A high-quality early years system improves children’s life chances and supports families, but current provision is fragmented, underfunded and too often shaped by private profit rather than children’s needs.
Key facts
- The early years are a vital stage of education that should be accessible to all children and families.
- Provision is fragmented and dominated by private providers, with inconsistent quality and access across communities.
- Maintained nursery schools offer high-quality, non-profit provision for disadvantaged children and those with complex SEND but face ongoing funding insecurity.
- Government plans to expand childcare risk prioritising quantity of places over quality, staff ratios and specialist support.
- Family support services such as Sure Start and family hubs are essential but have not been funded on the scale needed.

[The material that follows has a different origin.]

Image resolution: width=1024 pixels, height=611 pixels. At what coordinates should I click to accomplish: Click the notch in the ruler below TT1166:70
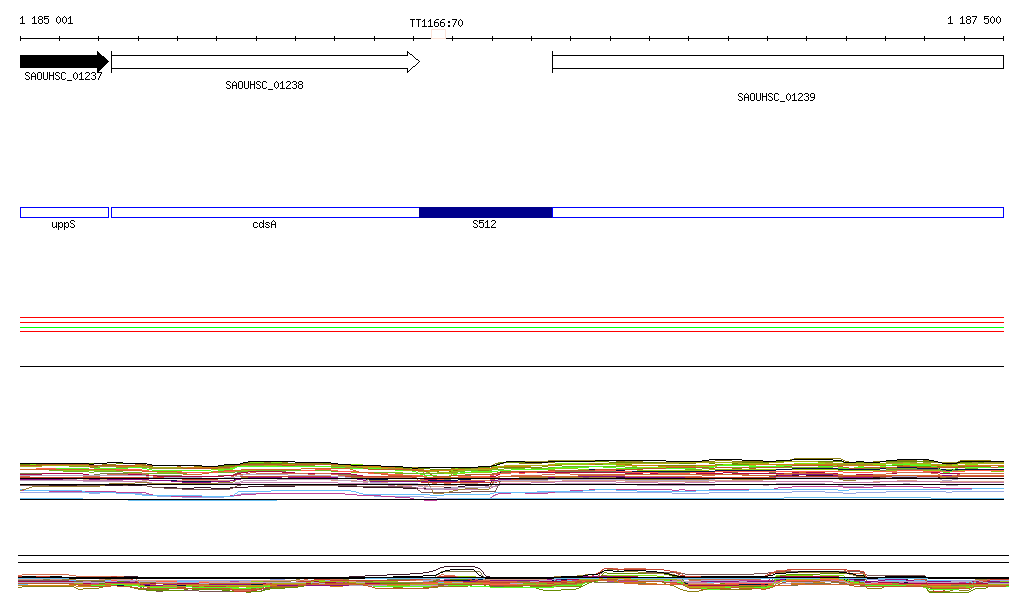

- High staff-child ratios, age-appropriate environments and child-centred pedagogy are crucial for safety, wellbeing and learning.
Key statistics
- As of December 2024, group-based providers offered around 1,100,100 childcare places, school-based providers 359,200 places and childminders 143,200 places.
- Around 62% of maintained nursery schools are rated Outstanding by Ofsted, compared with fourteen per cent of providers on the early years register and sixteen per cent of schools.
- Between 2010-11 and 2023-24, maintained nursery schools saw their spending power cut by £59m, a 16% real-terms reduction.
- 56% of maintained nursery schools have lower real-terms per-pupil funding than in 2010-11, and fifty-six maintained nursery schools have closed since 2010.
- Sure Start received around £1.8bn a year at its peak, while Best Start family hubs are expected to share around £1.5bn over three years.
Campaign asks
- Guarantee long-term, sustainable funding for maintained nursery schools and support them to expand as hubs of expertise in their communities.
- Build up high-quality public provision across the early years so that access is based on children’s needs, not parents’ ability to pay.
- Ensure that expansion of early years places does not dilute staff-child ratios, staff qualifications or the quality and safety of environments.
- Restore and expand family support services to at least match historic Sure Start funding levels in real terms.
- Embed age-appropriate, play-based pedagogy and reject approaches that turn the early years into preparation for formal testing.